Librandi, cosa significa per lei questo nuovo incarico in Campania?

«Un onore e una sfida vera. La Campania è una regione con enormi potenzialità: penso all’agroalimentare, all’automotive, alla manifattura di eccellenza. Voglio mettere al servizio di Forza Italia e del territorio la mia esperienza di imprenditore. Credo nella politica che ascolta, che crea ponti, che non lascia soli i giovani e le imprese. Ho ricevuto molto dalla vita, ora voglio restituire».

Lei è partito da molto lontano. Cosa si porta dietro di quel ragazzo in bici?

«Tutto. Quel ragazzo c’è ancora. Quando consegnavo il pane in bici all’alba, imparavo la fatica e il valore della parola data. Ogni mattina era un impegno preso. E ogni cliente che mi aspettava era un piccolo patto di fiducia. Sono cresciuto così. Il lavoro, se fatto con passione e serietà, ti forma per sempre».

Come si coniugano oggi impresa e politica?

«Non devono stare su binari paralleli. L’impresa è un motore sociale, crea lavoro e dignità.
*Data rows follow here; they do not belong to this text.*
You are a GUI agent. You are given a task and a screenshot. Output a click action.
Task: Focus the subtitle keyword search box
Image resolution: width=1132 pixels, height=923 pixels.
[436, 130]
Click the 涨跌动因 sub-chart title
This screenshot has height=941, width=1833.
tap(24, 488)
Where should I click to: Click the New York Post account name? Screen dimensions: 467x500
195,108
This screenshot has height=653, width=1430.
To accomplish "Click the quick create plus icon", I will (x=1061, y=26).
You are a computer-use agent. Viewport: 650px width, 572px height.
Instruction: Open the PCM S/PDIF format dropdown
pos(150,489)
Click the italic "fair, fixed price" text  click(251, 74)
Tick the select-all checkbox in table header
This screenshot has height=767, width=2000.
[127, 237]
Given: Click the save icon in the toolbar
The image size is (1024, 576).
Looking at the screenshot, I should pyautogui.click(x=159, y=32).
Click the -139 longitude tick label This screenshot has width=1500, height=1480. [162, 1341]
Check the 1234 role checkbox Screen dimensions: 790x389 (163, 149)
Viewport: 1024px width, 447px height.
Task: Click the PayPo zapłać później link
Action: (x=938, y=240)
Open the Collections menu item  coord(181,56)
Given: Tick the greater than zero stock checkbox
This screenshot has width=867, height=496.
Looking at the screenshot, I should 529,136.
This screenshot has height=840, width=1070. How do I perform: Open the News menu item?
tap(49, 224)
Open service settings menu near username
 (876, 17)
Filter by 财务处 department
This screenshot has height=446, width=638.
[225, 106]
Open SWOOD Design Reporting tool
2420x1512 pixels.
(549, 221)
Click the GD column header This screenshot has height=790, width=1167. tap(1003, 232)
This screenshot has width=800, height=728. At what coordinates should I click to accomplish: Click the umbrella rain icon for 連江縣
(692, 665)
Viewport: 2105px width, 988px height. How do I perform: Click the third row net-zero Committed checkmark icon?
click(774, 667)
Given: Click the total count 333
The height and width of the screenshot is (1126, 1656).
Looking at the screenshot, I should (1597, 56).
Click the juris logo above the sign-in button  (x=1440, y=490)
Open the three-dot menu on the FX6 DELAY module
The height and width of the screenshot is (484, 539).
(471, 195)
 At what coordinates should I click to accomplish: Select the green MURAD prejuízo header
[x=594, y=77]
Ma da sola non ce la fa, ha bisogno di un sistema che la sostenga, non che la ostacoli. La politica deve ascoltare chi produce, chi forma, chi rischia. E oggi più che mai, con le tensioni internazionali, i dazi, la competizione globale, servono scelte coraggiose. Io dico: puntiamo sull’Italia, sulle sue eccellenze, e apriamoci al mondo. Napoli, in questo, ha un ruolo chiave: è la porta del Mediterraneo».

Ha parlato spesso di nuovi mercati. Qual è la sua visione?

«Dobbiamo guardare all’Africa, al Golfo, a nuove rotte commerciali. Serve una politica industriale che accompagni questo salto. I dazi messi in modo selvaggio non aiutano nessuno. Danneggiano anche chi li impone. Noi italiani dobbiamo diventare protagonisti del cambiamento, non subirlo. E in Campania, dove il talento è ovunque, possiamo partire fortissimo».

Quali saranno le sue battaglie concrete in Campania?

«Innanzitutto fermare la fuga dei giovani: non possiamo permettere che le menti migliori siano costrette ad andarsene. Voglio costruire un modello in cui le imprese crescano insieme ai lavoratori. Per questo sostengo la condivisione degli utili aziendali con i dipendenti, perché chi contribuisce al successo deve partecipare anche ai risultati. E poi credo in una nuova cultura del lavoro: sono favorevole alla settimana corta, anche in Campania. Lavorare meno, lavorare meglio, vivere di più. È il tempo di ripensare tutto. E si può fare, se ci crediamo davvero».

E sul piano umano, cosa le ha insegnato Napoli?

«Che si può avere poco e dare tantissimo. Che le persone contano più delle cose. Napoli è cuore, è generosità, è futuro. Mi ha accolto con entusiasmo, come solo lei sa fare. E io la ringrazio, ogni giorno».